The prescribed dosage of Mycobutin varies based on factors such as your medical condition, weight, response to treatment, and other medications you may be taking. Inform your doctor and pharmacist of all products you’re using, including prescription and non-prescription drugs and herbal products.
To get the best results, take this antibiotic at even intervals throughout the day. To remember to take it, consider taking it at the same time(s) every day. Continue using Mycobutin for the full duration of the prescribed amount, even if your symptoms improve. Halting medication use too early or skipping doses may cause the bacteria to continue growing and result in a relapse of the infection that could be more difficult to treat or resistant.
Remember to follow your healthcare provider’s instructions and report any potential side effects or concerns during treatment with Mycobutin.
Common Side Effects of Mycobutin (Rifabutin):
- Muscle pain
- Rash and
- Red orange or brown discoloration of your skin tears sweat saliva urine or stools
- Upset stomach
Serious Side Effects of Mycobutin (Rifabutin):
- Cold or flu symptoms
- Diarrhea that is watery or bloody
- Difficulty breathing
- Pain when swallowing
- Painful mouth sores
- Severe eye redness
- Severe stomach pain
- Skin sores
- Small white or yellow patches on the surface of your eye
- Swelling of your face lips tongue or throat
- Swollen gums
- Trouble breathing
Forms and Strength
Mycobutin (Rifabutin) is available in the following forms and strength:
- Risk of bacterial resistance: Overuse or misuse of antibiotics, including Mycobutin, can lead to the development of bacterial resistance which can make the infection difficult to treat in the future.
- Interaction with other medications: Mycobutin may interact with other medications, including anticoagulants and certain HIV medications, and potentially increase the risk of side effects or reduce the efficacy of either medication.
- Potential for hepatotoxicity: Rifamycin antibiotics, including Mycobutin, can cause liver damage in rare cases.
- Use cautiously in patients with kidney problems: Mycobutin is primarily metabolized by the liver, but patients with severe kidney problems may require dose adjustment or monitoring to prevent potential side effects.
- Possible drug allergies: Patients with a history of allergies to rifamycins should not take Mycobutin.
- Risk of QT prolongation: Mycobutin may cause lengthening of the QT interval in the heart, which can lead to arrhythmias and other heart problems in rare cases.
- Risk of GI intolerance: Mycobutin can cause gastrointestinal (GI) side effects such as nausea, vomiting, and diarrhea.
- Risk of mycobacterial resistance: Prolonged use of Mycobutin or inadequate treatment can increase the risk of Mycobacterium tuberculosis resistant strains.
- Risk of thrombocytopenia: Mycobutin can cause a reduction in the number of blood platelets, which can increase the risk of bleeding.
- Risk of uveitis: Mycobutin has been associated with inflammation of the uvea, the middle layer of the eye.
- Risk of skin rash: Rifamycin antibiotics, including Mycobutin, can cause skin reactions such as rash, itching, and hives.
- Use cautiously in patients with HIV: Patients with HIV may require monitoring for potential interactions with other antiretroviral medications taken in combination with Mycobutin.
- Possible interactions with grapefruit: Mycobutin may interact with grapefruit and grapefruit juice, potentially increasing the risk of side effects.
Frequently Asked Questions (FAQ)
What should I do if I miss a dose?
If you miss a dose, take it as soon as you remember.
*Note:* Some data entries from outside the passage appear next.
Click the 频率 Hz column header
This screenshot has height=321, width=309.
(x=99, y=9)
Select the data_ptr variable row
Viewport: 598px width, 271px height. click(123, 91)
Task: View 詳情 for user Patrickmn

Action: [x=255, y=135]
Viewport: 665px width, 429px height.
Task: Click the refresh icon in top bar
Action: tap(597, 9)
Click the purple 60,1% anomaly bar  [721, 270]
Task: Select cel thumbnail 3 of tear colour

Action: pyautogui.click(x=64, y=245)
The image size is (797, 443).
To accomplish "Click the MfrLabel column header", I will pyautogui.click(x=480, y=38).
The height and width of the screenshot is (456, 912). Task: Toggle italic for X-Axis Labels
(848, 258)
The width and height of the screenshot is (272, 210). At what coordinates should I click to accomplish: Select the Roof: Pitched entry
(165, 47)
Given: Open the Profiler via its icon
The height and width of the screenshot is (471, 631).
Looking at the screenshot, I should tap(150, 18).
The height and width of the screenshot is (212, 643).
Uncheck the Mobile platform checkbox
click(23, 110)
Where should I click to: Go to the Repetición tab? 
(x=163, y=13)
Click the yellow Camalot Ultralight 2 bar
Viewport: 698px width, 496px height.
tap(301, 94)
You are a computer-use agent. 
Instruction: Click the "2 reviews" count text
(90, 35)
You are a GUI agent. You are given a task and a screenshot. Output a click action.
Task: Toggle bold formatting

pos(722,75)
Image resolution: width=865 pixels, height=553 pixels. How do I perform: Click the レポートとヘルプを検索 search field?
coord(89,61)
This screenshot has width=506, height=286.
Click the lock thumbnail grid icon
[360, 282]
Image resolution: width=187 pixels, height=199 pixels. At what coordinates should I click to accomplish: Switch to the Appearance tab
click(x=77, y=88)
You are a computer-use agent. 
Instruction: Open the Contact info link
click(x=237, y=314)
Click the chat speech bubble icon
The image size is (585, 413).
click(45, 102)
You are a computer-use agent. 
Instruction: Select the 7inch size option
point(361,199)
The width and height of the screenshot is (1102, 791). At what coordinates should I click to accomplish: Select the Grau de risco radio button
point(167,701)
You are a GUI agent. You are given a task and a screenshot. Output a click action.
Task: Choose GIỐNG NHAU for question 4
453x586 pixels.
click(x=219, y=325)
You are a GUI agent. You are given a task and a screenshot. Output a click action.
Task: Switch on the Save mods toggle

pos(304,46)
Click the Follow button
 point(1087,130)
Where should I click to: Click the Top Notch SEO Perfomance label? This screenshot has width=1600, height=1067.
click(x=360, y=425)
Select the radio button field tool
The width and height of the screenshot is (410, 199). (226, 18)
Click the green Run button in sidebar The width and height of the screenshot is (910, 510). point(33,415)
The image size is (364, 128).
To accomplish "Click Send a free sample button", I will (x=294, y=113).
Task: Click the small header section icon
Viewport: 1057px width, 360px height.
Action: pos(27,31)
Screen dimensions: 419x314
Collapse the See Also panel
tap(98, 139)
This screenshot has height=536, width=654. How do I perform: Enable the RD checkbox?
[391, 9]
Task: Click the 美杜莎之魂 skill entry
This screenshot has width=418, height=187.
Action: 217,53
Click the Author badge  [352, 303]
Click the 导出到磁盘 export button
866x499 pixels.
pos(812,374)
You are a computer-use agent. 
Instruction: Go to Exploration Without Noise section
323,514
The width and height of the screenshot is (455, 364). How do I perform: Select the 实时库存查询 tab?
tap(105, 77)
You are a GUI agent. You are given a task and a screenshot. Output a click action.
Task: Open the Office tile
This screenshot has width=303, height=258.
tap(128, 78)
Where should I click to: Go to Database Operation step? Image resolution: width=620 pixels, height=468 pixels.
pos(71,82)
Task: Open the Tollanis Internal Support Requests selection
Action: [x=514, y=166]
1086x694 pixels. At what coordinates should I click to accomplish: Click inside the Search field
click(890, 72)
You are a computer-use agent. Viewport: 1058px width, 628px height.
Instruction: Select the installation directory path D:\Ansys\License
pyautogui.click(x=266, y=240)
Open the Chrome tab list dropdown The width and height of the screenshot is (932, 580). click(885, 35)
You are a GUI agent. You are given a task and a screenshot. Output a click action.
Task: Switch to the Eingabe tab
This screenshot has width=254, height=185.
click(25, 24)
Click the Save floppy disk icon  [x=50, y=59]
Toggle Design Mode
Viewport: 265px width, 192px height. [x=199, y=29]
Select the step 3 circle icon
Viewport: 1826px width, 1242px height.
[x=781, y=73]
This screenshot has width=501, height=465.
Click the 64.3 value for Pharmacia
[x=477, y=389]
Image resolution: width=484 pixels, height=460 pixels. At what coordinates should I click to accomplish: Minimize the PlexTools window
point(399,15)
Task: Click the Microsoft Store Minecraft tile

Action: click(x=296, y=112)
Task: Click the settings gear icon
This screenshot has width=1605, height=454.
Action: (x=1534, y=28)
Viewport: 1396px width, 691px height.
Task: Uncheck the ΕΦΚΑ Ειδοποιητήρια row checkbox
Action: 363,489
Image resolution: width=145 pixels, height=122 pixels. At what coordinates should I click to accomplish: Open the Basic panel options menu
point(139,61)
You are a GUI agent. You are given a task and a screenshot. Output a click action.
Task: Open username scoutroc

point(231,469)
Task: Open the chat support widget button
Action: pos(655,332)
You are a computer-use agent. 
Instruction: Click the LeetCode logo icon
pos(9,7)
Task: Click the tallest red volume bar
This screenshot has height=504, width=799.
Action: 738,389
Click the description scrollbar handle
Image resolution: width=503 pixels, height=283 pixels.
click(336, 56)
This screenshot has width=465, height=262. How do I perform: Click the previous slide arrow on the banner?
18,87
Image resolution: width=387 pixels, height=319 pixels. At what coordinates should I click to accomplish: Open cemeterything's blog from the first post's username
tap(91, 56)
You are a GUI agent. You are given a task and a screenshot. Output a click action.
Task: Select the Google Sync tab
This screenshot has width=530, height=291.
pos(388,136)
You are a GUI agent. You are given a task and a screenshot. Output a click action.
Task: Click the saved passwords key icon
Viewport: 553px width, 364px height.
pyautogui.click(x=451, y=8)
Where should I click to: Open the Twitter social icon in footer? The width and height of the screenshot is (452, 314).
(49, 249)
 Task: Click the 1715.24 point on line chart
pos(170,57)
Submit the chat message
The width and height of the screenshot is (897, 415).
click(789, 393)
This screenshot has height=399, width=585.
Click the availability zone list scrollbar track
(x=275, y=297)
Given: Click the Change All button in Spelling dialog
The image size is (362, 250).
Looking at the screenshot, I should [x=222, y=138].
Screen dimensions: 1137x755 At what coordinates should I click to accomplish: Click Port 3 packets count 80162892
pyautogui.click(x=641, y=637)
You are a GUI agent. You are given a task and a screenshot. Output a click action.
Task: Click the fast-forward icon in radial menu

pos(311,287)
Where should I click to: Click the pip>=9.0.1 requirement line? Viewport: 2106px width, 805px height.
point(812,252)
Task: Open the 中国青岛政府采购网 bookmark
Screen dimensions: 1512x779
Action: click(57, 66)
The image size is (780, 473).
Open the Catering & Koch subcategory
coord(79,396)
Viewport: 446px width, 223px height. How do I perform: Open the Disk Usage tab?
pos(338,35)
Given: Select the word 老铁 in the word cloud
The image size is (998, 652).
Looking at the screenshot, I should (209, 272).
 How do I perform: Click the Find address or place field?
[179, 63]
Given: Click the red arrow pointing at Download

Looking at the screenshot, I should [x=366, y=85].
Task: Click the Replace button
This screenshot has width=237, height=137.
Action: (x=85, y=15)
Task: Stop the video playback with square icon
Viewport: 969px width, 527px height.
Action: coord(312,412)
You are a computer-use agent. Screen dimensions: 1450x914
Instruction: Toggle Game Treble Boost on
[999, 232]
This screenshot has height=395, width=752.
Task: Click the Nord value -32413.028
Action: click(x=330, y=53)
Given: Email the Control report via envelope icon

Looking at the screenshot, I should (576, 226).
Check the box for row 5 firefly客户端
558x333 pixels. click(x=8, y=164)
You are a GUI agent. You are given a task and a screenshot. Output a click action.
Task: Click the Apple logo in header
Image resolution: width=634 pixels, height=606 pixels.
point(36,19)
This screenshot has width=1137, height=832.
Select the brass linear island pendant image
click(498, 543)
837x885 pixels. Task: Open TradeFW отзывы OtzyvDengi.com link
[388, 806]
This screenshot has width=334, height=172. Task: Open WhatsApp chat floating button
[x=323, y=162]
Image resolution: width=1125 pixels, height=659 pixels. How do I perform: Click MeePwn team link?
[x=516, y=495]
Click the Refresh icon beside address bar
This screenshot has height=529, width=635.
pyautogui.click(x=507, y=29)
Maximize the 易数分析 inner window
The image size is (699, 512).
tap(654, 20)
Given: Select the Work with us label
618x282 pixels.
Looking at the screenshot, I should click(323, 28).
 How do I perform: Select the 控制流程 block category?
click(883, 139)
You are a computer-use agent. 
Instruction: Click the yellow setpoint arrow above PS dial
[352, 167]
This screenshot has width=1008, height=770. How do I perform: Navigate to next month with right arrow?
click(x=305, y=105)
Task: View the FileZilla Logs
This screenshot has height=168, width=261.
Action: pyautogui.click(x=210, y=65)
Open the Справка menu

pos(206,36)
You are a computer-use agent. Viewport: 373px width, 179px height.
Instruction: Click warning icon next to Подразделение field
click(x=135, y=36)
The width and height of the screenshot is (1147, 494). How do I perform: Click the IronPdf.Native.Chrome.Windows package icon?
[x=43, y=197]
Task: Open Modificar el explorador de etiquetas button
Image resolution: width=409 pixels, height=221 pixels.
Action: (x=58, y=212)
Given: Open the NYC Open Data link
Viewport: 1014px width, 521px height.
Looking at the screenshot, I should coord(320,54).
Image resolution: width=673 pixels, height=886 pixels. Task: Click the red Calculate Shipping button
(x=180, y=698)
If it is almost time for your next dose, skip the missed dose and continue with your regular dosing schedule. Do not take a double dose to make up for a missed one.
Can Mycobutin be taken with food?
Mycobutin may be taken with or without food. However, it should be taken with food if it causes stomach upset.
Can Mycobutin interact with other medications?
Yes, Mycobutin may interact with other medications, including anticoagulants and certain HIV medications.
Can I drink grapefruit juice while taking Mycobutin?
No, you should avoid drinking grapefruit juice while taking Mycobutin as it may increase the risk of side effects.